DivulgaçãoO presidente da Federação da Agricultura e Pecuária de Mato Grosso (Famato), Rui Prado, lamentou a aposentadoria do deputado Homero Pereira (PSD). O parlamentar, afastado da Câmara Federal desde fevereiro para tratar um câncer, abandonou a carreira política se dedicar ao tratamento. A notícia foi recebida com tristeza pelo representante dos ruralistas do Estado. “Para nós é uma perda muito grande. O deputado é uma pessoa que sempre lutou pelo agronegócio”, comentou.

Em entrevista ao RDNews, Prado contou que conversou com Homero na semana passada e que o deputado havia se mostrado bem e otimista ao telefone, mas não chegou a comentar a decisão de se afastar definitivamente. Para o presidente da Famato, o social-democrata vivia um bom momento na política, especialmente enquanto líder da Frente Parlamentar do Agronegócio na bancada federal. “A ausência dele no Congresso já representava uma perda para os ruralistas, mas a aposentadoria significa uma perda ainda maior”, pontuou.

No Congresso Nacional, Homero se destacou, principalmente, entre os ruralistas, já que sempre defendeu e representou o setor. Produtor rural e economista, o deputado é referência para o setor do agronegócio. “Não desmerecendo nenhum outro parlamentar, mas nenhum se destaca no setor como o deputado Homero.
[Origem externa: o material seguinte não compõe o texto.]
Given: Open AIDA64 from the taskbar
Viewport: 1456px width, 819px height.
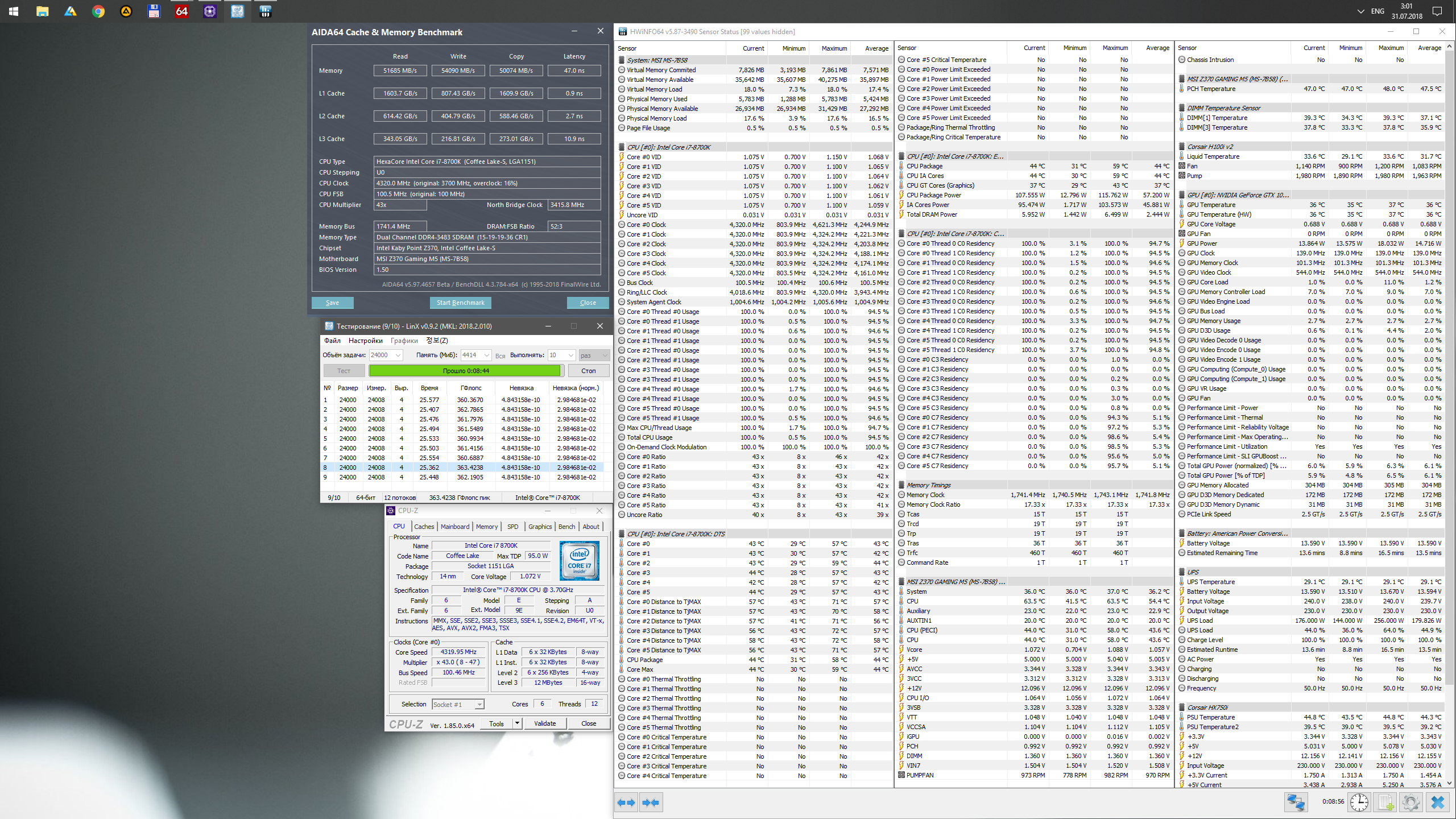Looking at the screenshot, I should click(181, 11).
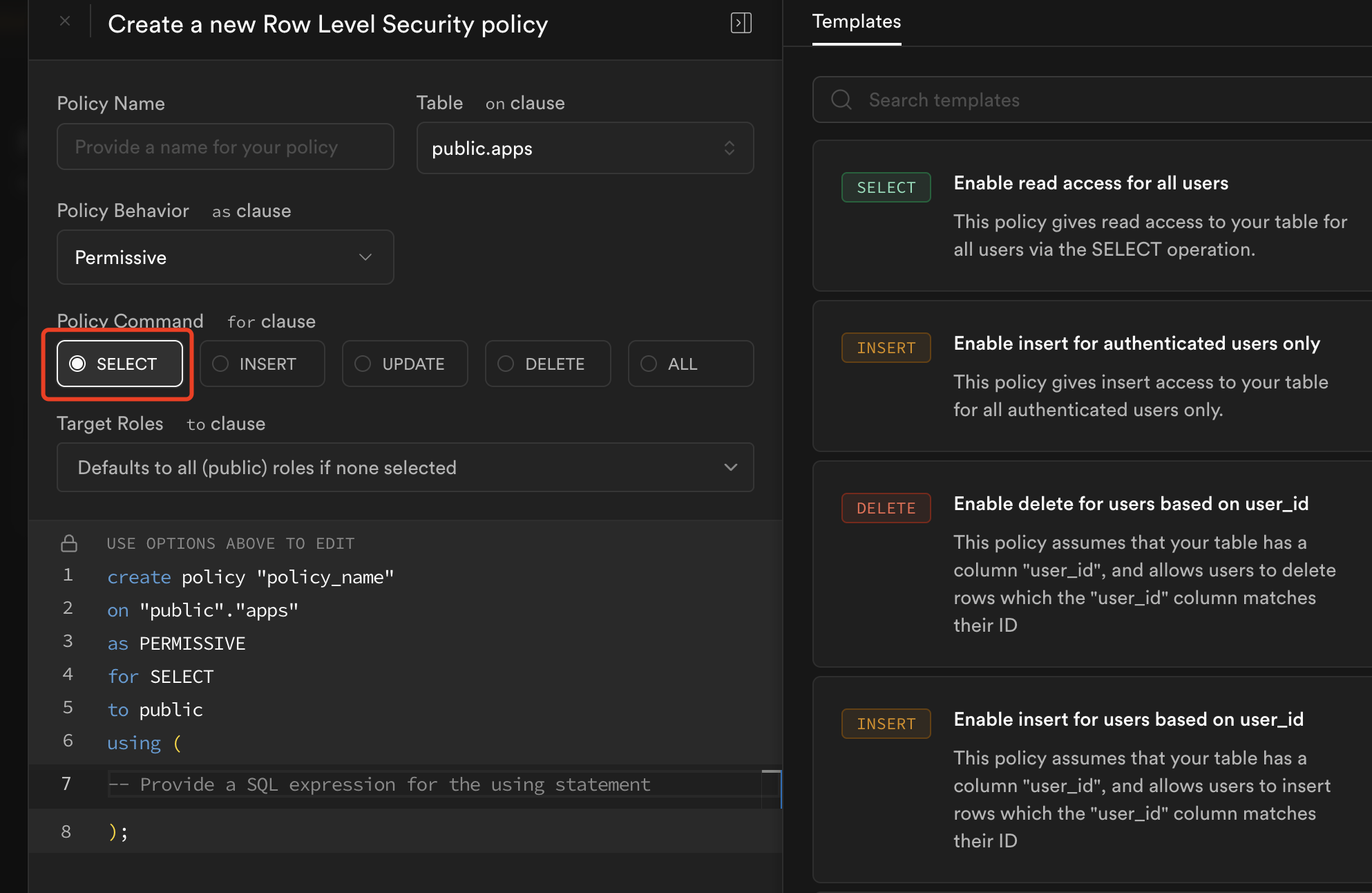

Para nós é um orgulho tê-lo como representante”, ressaltou Prado.

O presidente da Famato afirmou, ainda, que a entidade tem tido uma atuação bastante próxima à Frente Parlamentar do Agronegócio graças representatividade de Homero. No entanto, com a aposentadoria do deputado, passa a existir inquietação por parte dos ruralistas, no sentido de perder um forte aliado em Brasília. “Existe sim uma preocupação, mas queremos continuar próximos à Frente Parlamentar. Esperamos que o deputado restabeleça sua saúde e volte a vida pública”, frisou.

Trajetória
No segundo mandato como deputado federal, Homero presidiu a Famato por quase 10 anos e foi vice-presidente da Confederação Nacional da Agricultura (CNA). Iniciou a vida política no início da década de 90 como deputado estadual e já foi filiado ao PDC (1990-1994); PPB (1994); PPS (2001-2007) e PR (2007-2011). Além disso, atuou como administrativo do INDEA (Instituto de Defesa Agropecuária de Mato Grosso), superintendente da CONAB (Companhia Nacional de Abastecimento), presidente do SENAR (Serviço Nacional de Aprendizagem Rural) e, ainda, secretário estadual de Desenvolvimento Rural e Agricultura Familiar (Sedraf).